Le public aura l’occasion de découvrir cet opéra audacieux à l’Espace Orange | Édifice Wilder le 13 mars prochain. Dans ce contexte, notre journaliste Judith Hamel a eu le plaisir d’échanger avec Sarah Albu, membre de Sawtooth, et Charles Quevillon. Une conversation qui a donné lieu à des réflexions très actuelles sur la place de l’artiste dans un monde capitaliste, ainsi que sur leur démarche artistique ancrée dans la collaboration et le soutien mutuel.
PANM360 : Pour commencer, l’élément central de Le Baptême du Haut-Parleur est cet humain-objet, le haut-parleur. Qu’est-ce qui vous a poussé à choisir cet objet comme personnage central de l’opéra ? Et pourquoi avoir opté pour le modèle Genelec 8020D en particulier ?
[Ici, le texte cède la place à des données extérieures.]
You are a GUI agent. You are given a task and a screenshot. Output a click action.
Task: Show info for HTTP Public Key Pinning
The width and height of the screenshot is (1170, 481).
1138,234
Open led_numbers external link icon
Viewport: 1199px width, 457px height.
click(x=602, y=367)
Sarah: J’ai approché Charles avec le projet de créer une œuvre pour mon duo Sawtooth avec l’accordéoniste Matti Pulkki. Matti et moi aimons beaucoup le cinéma. Nous avons donc commencé par le thème de la logique des rêves, telle que nous la voyons dans nos rêves et inspirée par son utilisation dans les films. On partage tous les 3 une fascination pour la relation entre l’humain et la technologie. C’est Charles qui nous est revenu avec cette idée de faire un rituel de Baptême pour un objet de notre quotidien, le haut-parleur. Nos discussions au début du projet tournaient beaucoup autour de nos attachements à nos objets technologiques et de comment ces objets sont partie intégrante de nos pratiques artistiques.
Charles: L’idée de départ est née de mon intérêt pour les liens entre les objets technologiques que j’utilise en musique et la spiritualité, le sacré et les rituels. Le haut-parleur est pour moi un objet profane, présent quotidiennement dans mes oreilles, mes écouteurs, mon ordinateur. L’idée était donc d’imaginer ce que pourrait être un haut-parleur sacré et d’explorer les thématiques qui en découlent. Par exemple, l’acte I fait écho aux vidéos d’unboxing sur YouTube, une sorte de baptême technologique dans notre société moderne.
J’ai choisi de baptiser le Genelec 8020D, car Genelec est une marque de haut-parleurs finlandaise très reconnue en Finlande, où je vis. De plus, j’ai opté pour ce modèle en raison de son design en châssis d’aluminium arrondi, de son poids proche de celui d’un nouveau-né, mais surtout parce que ce sont les haut-parleurs que j’avais dans mon studio.
PANM360 : L’opéra a été créé en collaboration entre votre duo d’interprètes Sawtooth et le compositeur Charles Quevillon. Quelle place l’amitié et la collaboration ont-elles eue dans ce processus ? Quels ont été les principaux défis rencontrés au fil de son élaboration?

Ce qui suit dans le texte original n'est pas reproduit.